Principal Findings:

Indication for warfarin was preoperative orthopedic surgery in 60% of patients, deep vein thrombosis and/or pulmonary embolism in 24%, and atrial fibrillation in 14%. Mean number of INRs checked was 7.6 per patient. The average warfarin dose per week decreased as the number of variants increased, with the highest does in those with wild type variant (44.7 mg for wild type variant, 37.4 mg for 1 variant, 26.3 mg for 2 variants, 17.6 for 3 variants, and 8 mg for 4 variants; p < 0.001 for trend).

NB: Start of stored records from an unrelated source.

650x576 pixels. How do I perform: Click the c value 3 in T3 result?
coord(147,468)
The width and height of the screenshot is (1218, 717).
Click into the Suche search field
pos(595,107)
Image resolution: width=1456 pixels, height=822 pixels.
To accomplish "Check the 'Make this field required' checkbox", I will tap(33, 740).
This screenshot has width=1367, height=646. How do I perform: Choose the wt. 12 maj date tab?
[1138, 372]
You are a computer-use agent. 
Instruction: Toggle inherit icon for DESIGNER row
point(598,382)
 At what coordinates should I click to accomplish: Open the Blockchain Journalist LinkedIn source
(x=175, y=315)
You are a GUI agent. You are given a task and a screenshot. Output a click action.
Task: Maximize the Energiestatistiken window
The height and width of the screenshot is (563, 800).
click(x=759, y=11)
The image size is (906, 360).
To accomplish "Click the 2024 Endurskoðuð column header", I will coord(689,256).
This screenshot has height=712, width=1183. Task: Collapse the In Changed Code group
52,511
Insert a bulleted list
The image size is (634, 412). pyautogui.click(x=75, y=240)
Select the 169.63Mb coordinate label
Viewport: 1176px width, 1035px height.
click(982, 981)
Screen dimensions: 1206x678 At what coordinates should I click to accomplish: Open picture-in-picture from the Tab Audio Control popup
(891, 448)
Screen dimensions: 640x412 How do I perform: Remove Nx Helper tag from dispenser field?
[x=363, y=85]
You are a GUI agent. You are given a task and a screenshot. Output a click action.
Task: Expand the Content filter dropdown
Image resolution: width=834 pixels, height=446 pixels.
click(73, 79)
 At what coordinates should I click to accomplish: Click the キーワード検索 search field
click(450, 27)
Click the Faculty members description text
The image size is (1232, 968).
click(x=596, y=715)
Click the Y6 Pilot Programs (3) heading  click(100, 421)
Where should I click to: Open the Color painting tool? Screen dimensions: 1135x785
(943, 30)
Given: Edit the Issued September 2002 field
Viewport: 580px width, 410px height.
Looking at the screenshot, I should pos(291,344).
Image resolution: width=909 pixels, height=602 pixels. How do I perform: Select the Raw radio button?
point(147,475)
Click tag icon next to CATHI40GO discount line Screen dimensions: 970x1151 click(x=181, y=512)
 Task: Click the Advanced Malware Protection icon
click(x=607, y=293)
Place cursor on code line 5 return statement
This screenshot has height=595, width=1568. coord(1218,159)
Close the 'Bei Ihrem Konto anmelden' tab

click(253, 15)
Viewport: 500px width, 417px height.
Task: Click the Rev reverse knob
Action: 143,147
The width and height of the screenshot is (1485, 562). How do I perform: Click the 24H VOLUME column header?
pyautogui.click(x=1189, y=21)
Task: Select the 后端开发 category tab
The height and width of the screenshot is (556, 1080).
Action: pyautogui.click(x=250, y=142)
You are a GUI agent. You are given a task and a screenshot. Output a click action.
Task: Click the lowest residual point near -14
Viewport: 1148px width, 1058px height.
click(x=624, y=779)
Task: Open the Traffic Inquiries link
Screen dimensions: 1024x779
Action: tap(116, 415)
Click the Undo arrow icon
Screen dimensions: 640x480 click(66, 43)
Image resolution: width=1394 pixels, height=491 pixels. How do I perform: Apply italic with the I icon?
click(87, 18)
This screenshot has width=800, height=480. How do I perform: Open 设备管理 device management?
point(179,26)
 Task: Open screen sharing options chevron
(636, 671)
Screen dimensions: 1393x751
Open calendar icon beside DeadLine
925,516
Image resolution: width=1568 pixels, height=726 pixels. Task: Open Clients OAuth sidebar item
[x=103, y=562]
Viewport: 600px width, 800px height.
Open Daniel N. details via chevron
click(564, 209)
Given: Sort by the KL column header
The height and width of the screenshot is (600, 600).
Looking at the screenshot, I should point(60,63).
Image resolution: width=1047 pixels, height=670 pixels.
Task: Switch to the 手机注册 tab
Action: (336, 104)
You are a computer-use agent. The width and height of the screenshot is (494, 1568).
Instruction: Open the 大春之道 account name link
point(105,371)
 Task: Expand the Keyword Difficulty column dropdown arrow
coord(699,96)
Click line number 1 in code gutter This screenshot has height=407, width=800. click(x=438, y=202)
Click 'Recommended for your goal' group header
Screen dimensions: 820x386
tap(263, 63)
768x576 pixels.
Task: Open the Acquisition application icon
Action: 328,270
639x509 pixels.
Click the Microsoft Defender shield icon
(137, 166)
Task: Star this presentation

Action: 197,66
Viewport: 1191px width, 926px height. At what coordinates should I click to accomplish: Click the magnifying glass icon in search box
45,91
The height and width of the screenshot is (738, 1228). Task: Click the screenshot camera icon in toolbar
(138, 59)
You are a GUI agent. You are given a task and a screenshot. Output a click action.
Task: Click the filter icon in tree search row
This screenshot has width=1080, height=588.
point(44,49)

The initial to final stable dose change in patients with a wild type variant (n = 56) was significantly lower in the genotype-guided warfarin regimen compared with the standard dose regimen (-0.5 mg/wk vs. +13.6 mg/wk, p = 0.001), showed no difference in patients with 1 variant (n = 75) (1.9 mg/wk vs. 2.4 mg/wk, p = 0.85) and was significantly higher in patients with >1 variant (n = 44) (-0.6 mg/wk vs. -10 mg/wk, p < 0.001). The primary endpoint of percent out-of-range INRs did not differ between the randomized groups (30.7% for the genotype-guided warfarin regimen vs. 33.1% for the standard dose regimen, p = 0.47). In a subgroup analysis, the percent out-of-range INRs were less frequent in the genotype-guided warfarin group than the standard group among patients with either wild type or multiple variants (29.3% vs. 39.1%, p = 0.03) but the results went the opposite direction in patients with a single variant (33.6%vs. 27%, p = 0.14). There were fewer dose changes per patient in the genotype-guided warfarin group than the standard group (mean 3.0 vs. 3.6, p = 0.035). There was no significant difference in the frequency of INR ≥4 between groups (34 vs. 42). INRs ≥4 were more common in multiple variant allele carriers (46% vs. 29%, p = 0.029 in the pooled population).